Physicians may test the blood for elevated levels of growth hormone or IGF-1 (insulin growth factor)
associated with acromegaly. Measurement of IGF-I is the most accurate available screening blood test.
Measurement of growth hormone is often done in conjunction with a glucose tolerance test. During a
glucose tolerance test, individuals ingest a specific amount of sugar that should lower GH levels in the
blood. In individuals with overproduction of growth hormone, this reduction does not occur.

Physicians may also order an MRI, preferably, or CT scan of the brain to reveal the presence and size of a
pituitary tumor. During MRI, a magnetic field and radio waves are used to create cross-sectional images
of organs and structures in the body. During CT scanning, a computer and X-rays are used to create a
film showing cross-sectional images of an organ’s tissue structure.

Treatment

The goals of treatment of acromegaly are to return growth hormone levels to normal, decrease the size
of a pituitary adenoma (if present).

Acromegaly is usually treated by surgery, medications and/or radiation therapy.

Acromegaly is usually treated by transsphenoidal surgery; a procedure in which all or part of a pituitary
tumor is removed.
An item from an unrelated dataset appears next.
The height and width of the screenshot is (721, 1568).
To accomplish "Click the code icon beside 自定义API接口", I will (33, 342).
Surgery often results in a rapid therapeutic response, immediately relieving pressure
on surrounding brain structures and lowering growth hormone levels. Surgery will improve the hormone
levels, but not return them to normal, which necessitates further treatment, often with medications.
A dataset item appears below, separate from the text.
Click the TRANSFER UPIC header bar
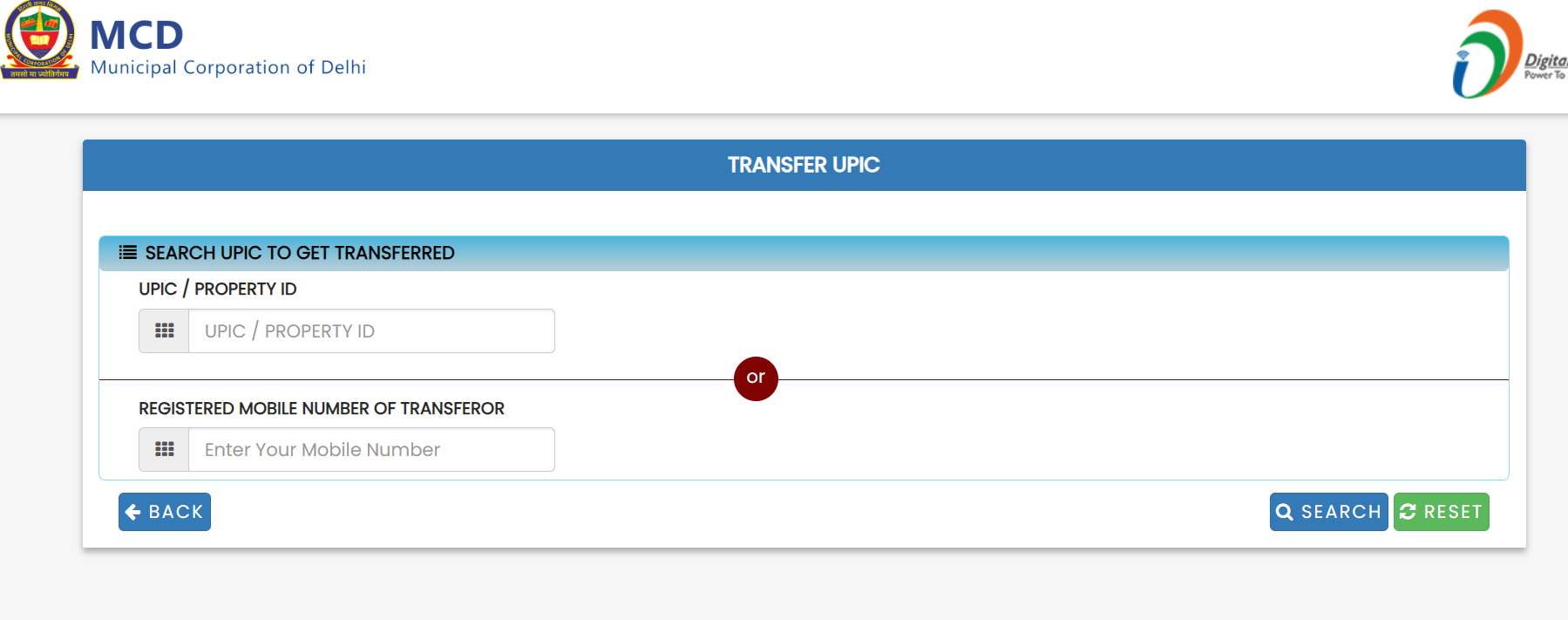1568x620 pixels. click(804, 165)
In some patients, removal of the entire tumor may not be possible.

Three different classes of medications are often used to treat individuals with acromegaly. These are
somatostatin analogues including octreotide, lanreotide and pasireotide; growth hormone receptor
antagonists such as pegvisomant; and dopamine antagonists.

The U.S. Food and Drug Administration (FDA) approved the drug octreotide acetate (Sandostatin® LAR)
for its use in the treatment of acromegaly. Octreotide is an artificially produced (synthetic) compound
similar to somatostatin (somatostatin analog), a natural hormone produced by the hypothalamus that
serves to inhibit the secretion of growth hormone. Treatment with octreotide has demonstrated
decreases in serum levels of GH and IGF-I and tumor shrinkage in some patients receiving the drug.

Surgery and drug therapy may be supplemented by radiation treatment (proton beam, heavy particle,
and supravoltage irradiation.) Radiation therapy is most often used in individuals in whom surgery has
failed to sufficiently reduce tumor size or growth hormone levels.